Nomi cari al pubblico cinematografico sono in programma al Bifest di Bari diretto da Felice Laudadio alla sesta edizione (21-28 marzo), dai classici Fritz Lang e Rosi a cui sono dedicate due personali, alle lezioni di cinema tenute da Alan Parker, Costa-Gavras, Ettore Scola, Andrzej Wajda, Edgar Reitz, Margarethe von Trotta per finire il 28 con un attesissimo Nanni Moretti, ai numerosi film nelle varie sezioni (www.bifest.it).

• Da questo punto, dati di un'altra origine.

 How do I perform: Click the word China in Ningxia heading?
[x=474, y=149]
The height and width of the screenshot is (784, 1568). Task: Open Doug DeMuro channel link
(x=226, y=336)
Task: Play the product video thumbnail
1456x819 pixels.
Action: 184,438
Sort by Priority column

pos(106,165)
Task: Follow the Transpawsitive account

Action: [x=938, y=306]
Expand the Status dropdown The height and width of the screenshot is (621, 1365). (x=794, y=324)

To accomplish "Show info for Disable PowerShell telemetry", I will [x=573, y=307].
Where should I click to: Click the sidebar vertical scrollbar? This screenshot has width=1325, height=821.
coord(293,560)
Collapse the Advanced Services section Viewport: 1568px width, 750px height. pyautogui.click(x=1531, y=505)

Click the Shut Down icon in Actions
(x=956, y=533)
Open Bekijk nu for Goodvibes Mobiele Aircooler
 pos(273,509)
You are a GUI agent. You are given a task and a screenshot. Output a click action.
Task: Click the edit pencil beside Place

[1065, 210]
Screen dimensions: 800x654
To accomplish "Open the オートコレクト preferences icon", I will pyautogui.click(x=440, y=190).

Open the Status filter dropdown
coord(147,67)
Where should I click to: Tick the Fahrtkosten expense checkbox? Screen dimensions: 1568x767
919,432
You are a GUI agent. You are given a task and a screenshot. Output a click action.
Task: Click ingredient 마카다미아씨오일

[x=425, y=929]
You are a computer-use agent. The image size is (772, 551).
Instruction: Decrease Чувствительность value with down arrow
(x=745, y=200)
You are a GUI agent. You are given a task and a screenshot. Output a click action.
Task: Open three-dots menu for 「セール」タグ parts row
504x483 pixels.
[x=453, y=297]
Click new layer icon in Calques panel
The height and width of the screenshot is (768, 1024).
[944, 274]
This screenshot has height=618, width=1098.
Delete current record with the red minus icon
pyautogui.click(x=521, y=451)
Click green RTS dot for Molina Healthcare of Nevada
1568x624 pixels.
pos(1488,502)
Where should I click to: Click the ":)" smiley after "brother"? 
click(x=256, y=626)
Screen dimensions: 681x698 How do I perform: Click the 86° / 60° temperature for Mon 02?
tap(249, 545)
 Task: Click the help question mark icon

La particolarità di questo festival è che attira un numero straordinario di pubblico, studenti che si affollano spesso in lista di attesa per poter accedere alle proiezioni e agli incontri ( 70 mila ingressi lo scorso anno). La presenza alla conferenza stampa di presentazione di Nichi Vendola ha assunto un valore particolare in vista della sua fine di mandato, bilancio di una stagione irripetibile per la Puglia, anzi, come ha detto, tale da non poter provocare «gelate sui germogli che abbiamo fatto nascere»: sono stati anni di grande risveglio culturale in tutta la regione, di teatri ricostruiti, di Bollenti spiriti che hanno rimesso in discussione le organizzazioni del lavoro giovanile, del primo piano paesaggistico in Italia. E di una Apulia film Commission che ha veicolato in tutto il mondo l’immagine della regione, compreso questo festival che ha creato consuetudine con la cultura nel cuore di una città che all’inizio del mandato aveva ben più di un teatro in macerie

Ettore Scola, presidente del Bifest, con la sua pacata ironia riesce a lanciare sempre segnali e fermenti, come quando commenta la personale di Francesco Rosi: «dire che Rosi è un regista impegnato è riduttivo. Rosi era un regista che sapeva che cosa è il cinema e a che cosa doveva servire, soprattutto in Italia il paese dell’oblio, dei misteri anche dopo cinquant’anni. I film di Rosi hanno chiarito le idee anche a chi non li ha visti, hanno stimolato la volontà di chiarezza». Ricorda poi la scena del suo film Splendor dove un bambino porta la sedia in piazza di fronte al lenzuolo squassato dal vento dove a sera si proietterà Metropolis di Fritz Lang e un pubblico di paesani piuttosto ignoranti rimarranno in silenzio a vedere il primo grande robot del cinema.